This rider demonstrates a strong, supple leg, with his heel down, ankle flexed, toe out in accordance with his conformation and his calf on the horse. His leg position can be partially attributed to riding with the correct length of stirrup for this good-sized oxer. Having a solid foundation under his foot–and an equally solid and reliable traditional, heavy stirrup iron–allows him to follow his horse naturally, without resorting to throwing his body or standing on his toes. As a result, his base of support–his seat and thigh–are just right, neither ahead of nor behind his horse’s motion. This rider’s posture is impeccable, with a flat but not stiff back, relaxed shoulder, and head and eyes looking for the next fence.
His short release, too, is very good–the weight of his upper body is resting on the crest of his horse’s neck while he holds the reins with a soft, light hand.
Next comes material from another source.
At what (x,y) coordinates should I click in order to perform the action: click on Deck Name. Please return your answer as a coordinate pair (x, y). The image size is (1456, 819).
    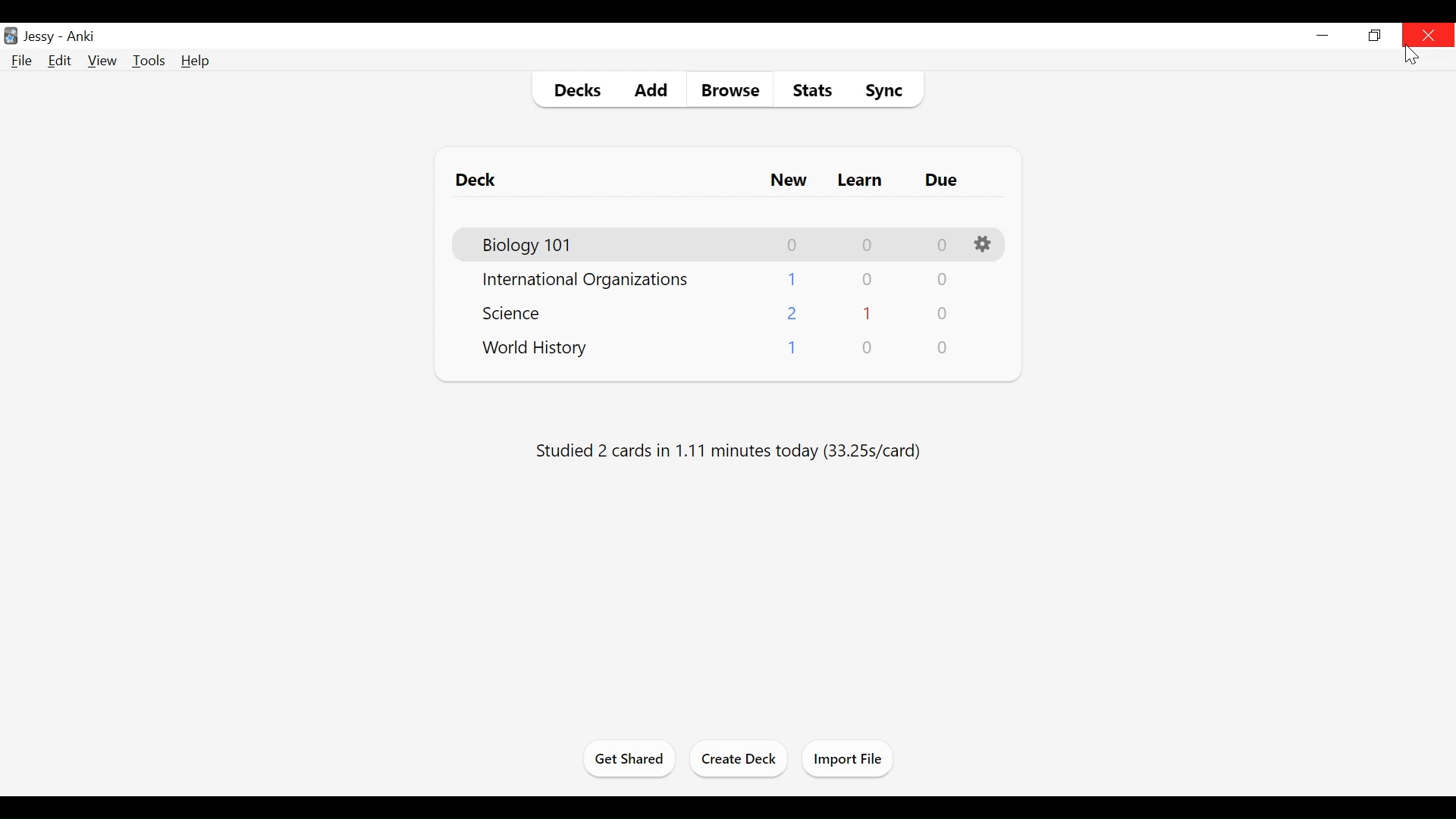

He looks like a relaxed, confident and skilled rider–one that I’d enjoy teaching.
This horse appeals to me with his breedy head, alert expression and overall impression of honesty, carefulness and agility. His front end is fabulous, and while he is ever so slightly lower with his belly than his legs, which could indicate a lack of scope over truly big fences, he is a lovely Junior or Amateur Jumper.
Both the rider and his mount look neat and trim, conservatively turned out with plenty of spit and polish. I personally don’t like the stretchy elastic breastplate he’s using because I saw a horse in Florida almost choked by one, but that is a personal preference.